▶ [ЗАДАНИЯ К ВЫПОЛНЕНИЮ]:
- A) Перечислите по фрагменту страницы все виды натуральной оплаты, которые начисляли комбайнерам в конце года.
- B) Какую стоимость бытового электросчётчика в то время называет фрагмент страницы?

▶ [ФРАГМЕНТ СТРАНИЦЫ]:
+ + + + + + +

В сезон комбайнеры зарабатывали очень хорошо. За август 1966 года мне начислили 400 рублей. Огромные деньги по тем временам. Баснословные. Но – теоретически. А на деле система выплаты была какая-то хитроватая, изворотливо-лукавая, какую лишь в колхозе можно придумать. Выдавали только пятьдесят процентов, остальные подлежали натуральной оплате: на них в конце года начисляли зерно, сено, солому… А после годового отчётного собрания в начале следующего года должны были выплатить оставшуюся сумму… Но там уже оставались, конечно, какие-то крохи… Если оставались.
А вот зимние заработки у комбайнеров были смешными. Техники свободной для комбайнеров не было, зимой механизаторов оказывалось больше, чем тракторов, работать приходилось в качестве разнорабочего, куда нарядят. Помню, с другом Иваном Рогожниковом (он окончил Суксунское двухгодичное ПТУ, и ему год оставался до армии) возили мы на лошадях с поля на ферму силос для коров. Километра за три. В поле, место высокое, на ветру ледяном насквозь пробирает. Без тулупа делать нечего. Едешь на ощупь, за ночь дорогу замело, но лошадь её как-то угадывает. Приедешь на место – тулуп на круп лошади, чтоб не мёрзла, пока ты сам в работе потеешь. Чтоб вскрыть бурт силоса, промёрзшего за зиму на 25-30 см, приходилось и топором помахать и ломом поработать. Докопаешься до талого, тёплого слоя, от него пар валит, нагрузишь воз – тулуп на себя, поехал. Дорога под полозом визжит, аж уши режет. У лошади весь круп в инее. Пока везёшь силос – с краёв воза его морозом прихватывает… В день удавалось сделать только два рейса… А расценки были мизерными. За февраль месяц я заработал 20 (!) рублей. Для сравнения, электросчётчик бытовой стоил тогда 19 рублей.

+ + + + + + +

▶ [ИСХОДНЫЙ МАТЕРИАЛ]:
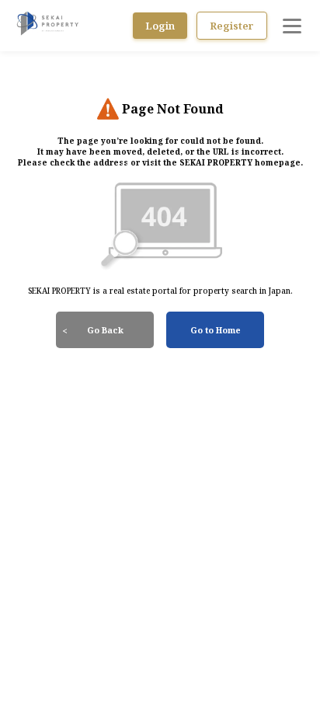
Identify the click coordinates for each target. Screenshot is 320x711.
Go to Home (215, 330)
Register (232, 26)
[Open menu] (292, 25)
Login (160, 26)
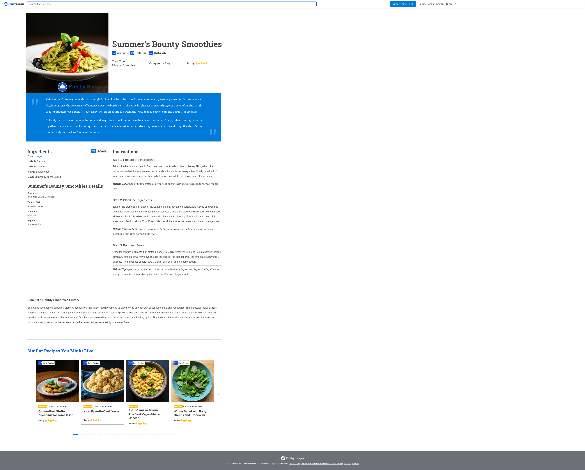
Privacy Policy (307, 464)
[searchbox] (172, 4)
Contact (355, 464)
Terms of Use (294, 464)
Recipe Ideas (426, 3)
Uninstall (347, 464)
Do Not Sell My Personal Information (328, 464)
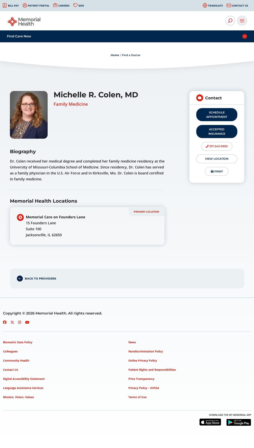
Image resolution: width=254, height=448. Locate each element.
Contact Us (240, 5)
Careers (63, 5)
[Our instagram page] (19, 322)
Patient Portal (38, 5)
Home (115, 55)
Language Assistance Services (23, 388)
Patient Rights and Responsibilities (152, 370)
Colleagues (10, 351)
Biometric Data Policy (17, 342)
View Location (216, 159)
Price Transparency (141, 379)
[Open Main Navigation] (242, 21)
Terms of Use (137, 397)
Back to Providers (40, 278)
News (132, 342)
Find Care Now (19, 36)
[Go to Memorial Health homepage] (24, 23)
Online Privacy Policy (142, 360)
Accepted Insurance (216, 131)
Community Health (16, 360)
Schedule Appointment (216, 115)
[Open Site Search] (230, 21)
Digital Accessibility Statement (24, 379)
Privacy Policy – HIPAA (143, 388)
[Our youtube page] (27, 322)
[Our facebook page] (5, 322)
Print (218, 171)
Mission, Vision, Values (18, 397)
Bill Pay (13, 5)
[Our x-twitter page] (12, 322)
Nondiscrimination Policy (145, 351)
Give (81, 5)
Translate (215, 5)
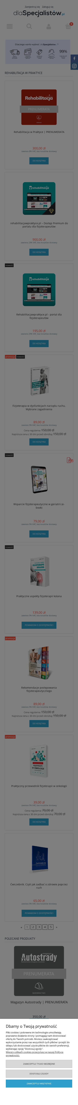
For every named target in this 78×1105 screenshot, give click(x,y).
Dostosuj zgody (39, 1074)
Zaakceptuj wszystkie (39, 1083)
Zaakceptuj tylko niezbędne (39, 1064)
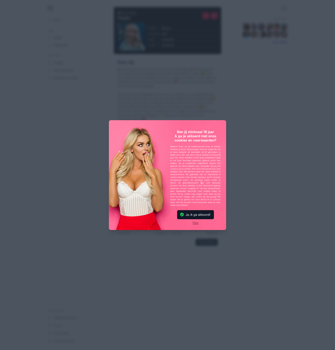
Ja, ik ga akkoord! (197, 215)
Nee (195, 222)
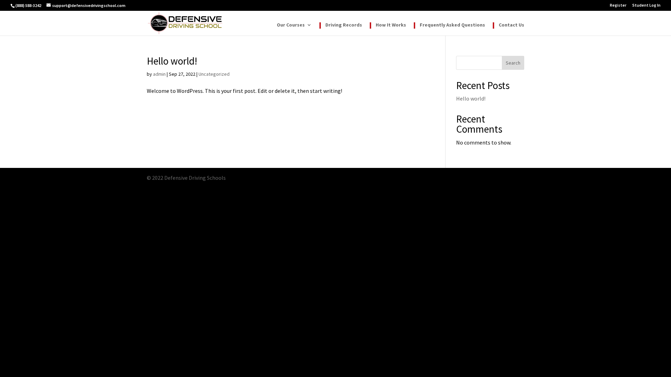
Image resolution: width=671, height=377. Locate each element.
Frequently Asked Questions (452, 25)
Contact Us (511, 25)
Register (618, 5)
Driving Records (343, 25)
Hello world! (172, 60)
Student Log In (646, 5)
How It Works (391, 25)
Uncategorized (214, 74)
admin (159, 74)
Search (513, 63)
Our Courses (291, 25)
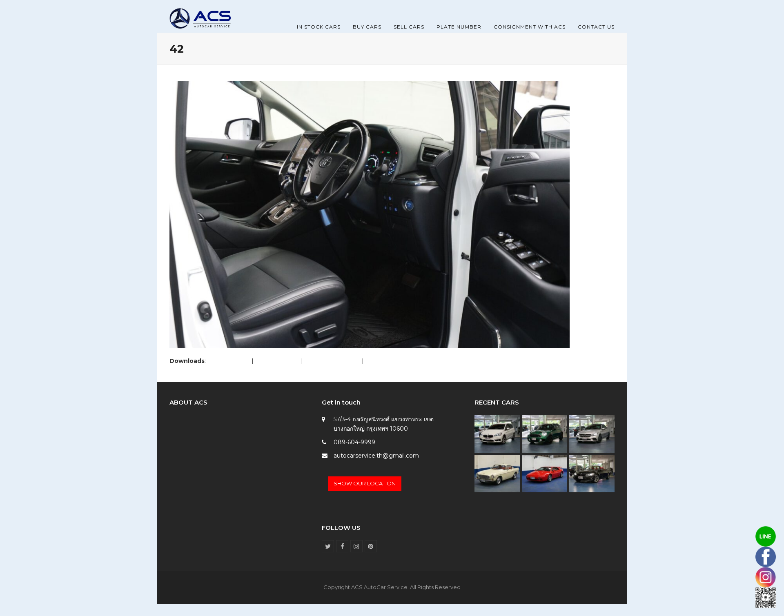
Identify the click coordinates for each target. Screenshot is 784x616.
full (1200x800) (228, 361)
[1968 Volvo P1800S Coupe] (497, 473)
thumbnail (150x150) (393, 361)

+ + + + + + +

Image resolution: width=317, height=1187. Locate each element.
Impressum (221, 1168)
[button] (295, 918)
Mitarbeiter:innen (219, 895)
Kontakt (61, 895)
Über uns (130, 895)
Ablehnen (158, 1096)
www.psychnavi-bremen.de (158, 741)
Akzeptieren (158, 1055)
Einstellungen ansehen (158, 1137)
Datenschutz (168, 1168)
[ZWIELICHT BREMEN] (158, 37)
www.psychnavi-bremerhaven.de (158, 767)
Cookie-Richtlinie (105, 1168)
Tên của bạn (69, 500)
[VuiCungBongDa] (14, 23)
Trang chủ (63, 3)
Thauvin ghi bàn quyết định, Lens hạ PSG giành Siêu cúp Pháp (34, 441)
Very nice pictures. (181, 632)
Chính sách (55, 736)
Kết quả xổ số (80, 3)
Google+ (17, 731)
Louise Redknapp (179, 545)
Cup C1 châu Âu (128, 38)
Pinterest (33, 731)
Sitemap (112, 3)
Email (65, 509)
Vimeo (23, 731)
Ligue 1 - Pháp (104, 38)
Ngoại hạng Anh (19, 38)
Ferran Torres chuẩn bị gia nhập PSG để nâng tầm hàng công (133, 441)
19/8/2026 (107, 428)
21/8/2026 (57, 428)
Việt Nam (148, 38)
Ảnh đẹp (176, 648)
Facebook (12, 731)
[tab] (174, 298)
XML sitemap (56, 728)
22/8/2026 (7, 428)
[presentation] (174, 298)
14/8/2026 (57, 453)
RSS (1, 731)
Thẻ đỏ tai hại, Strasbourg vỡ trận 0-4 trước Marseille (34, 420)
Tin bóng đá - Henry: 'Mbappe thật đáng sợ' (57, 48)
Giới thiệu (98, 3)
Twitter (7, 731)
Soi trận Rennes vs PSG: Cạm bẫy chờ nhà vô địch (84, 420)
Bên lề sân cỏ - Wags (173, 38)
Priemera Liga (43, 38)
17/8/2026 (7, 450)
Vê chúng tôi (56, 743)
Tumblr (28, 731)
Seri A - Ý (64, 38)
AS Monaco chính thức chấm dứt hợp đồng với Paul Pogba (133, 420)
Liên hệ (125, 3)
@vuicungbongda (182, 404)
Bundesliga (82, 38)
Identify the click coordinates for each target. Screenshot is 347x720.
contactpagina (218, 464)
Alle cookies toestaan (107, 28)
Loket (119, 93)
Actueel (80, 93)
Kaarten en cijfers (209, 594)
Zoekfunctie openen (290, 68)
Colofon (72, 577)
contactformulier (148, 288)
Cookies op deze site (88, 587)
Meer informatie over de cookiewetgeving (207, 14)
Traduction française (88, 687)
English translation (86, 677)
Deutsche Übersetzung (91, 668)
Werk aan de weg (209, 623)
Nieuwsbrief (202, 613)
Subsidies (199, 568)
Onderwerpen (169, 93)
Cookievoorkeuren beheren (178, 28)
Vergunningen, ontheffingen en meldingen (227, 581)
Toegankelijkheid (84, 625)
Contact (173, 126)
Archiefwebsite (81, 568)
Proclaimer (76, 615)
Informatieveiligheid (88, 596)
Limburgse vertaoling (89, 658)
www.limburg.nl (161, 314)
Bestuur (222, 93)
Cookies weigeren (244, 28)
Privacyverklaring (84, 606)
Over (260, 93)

+ + + + + + +

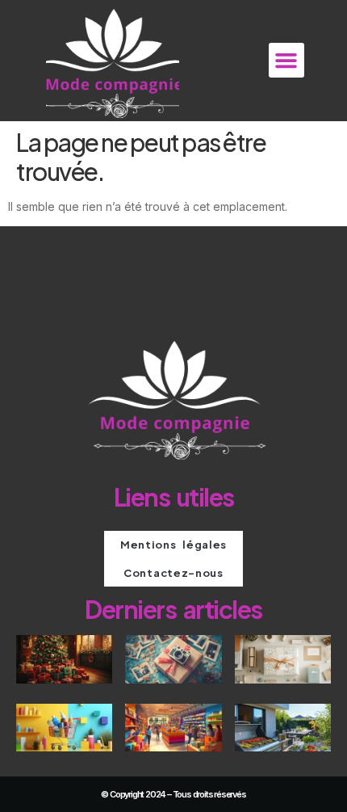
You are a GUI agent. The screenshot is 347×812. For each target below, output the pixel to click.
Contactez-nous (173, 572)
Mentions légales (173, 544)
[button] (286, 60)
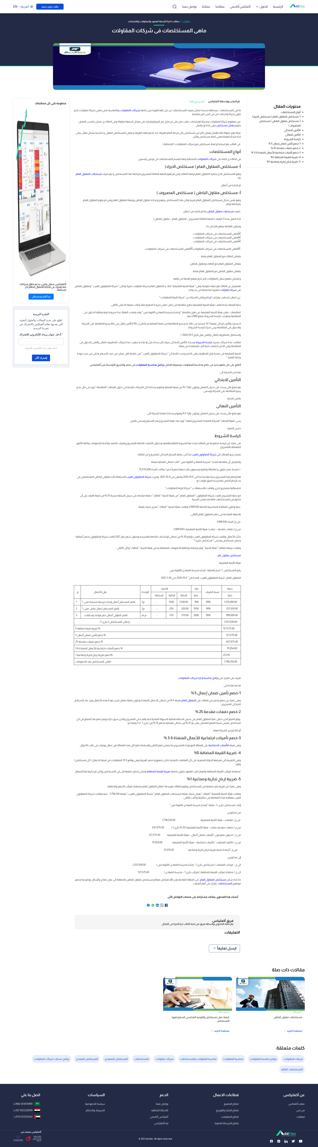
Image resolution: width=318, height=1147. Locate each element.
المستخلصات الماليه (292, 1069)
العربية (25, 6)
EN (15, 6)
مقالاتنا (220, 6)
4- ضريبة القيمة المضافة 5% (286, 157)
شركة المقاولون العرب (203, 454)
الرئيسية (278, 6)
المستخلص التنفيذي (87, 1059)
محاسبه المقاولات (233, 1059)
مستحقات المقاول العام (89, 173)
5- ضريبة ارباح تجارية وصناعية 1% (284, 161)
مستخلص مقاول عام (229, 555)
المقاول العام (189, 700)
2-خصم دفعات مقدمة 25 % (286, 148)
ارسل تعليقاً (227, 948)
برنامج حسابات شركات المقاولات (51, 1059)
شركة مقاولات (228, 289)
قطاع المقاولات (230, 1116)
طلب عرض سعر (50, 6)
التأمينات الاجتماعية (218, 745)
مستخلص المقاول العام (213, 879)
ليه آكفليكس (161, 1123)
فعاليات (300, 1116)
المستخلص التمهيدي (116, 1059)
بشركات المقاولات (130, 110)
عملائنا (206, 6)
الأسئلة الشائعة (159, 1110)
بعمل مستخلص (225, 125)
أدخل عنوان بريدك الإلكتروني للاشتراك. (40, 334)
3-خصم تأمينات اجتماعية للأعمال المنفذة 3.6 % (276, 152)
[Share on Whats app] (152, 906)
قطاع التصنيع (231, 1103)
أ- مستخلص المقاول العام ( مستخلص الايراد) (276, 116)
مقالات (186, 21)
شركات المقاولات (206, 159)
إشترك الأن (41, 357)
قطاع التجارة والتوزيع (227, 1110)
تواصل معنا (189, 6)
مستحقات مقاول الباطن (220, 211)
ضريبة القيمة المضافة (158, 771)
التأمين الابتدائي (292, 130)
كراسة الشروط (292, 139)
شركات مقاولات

+ + + + + + +

▶ [ОТВЕТЫ К ЗАДАНИЯМ]:
- A) Зерно, сено, солома.

- B) 19 рублей.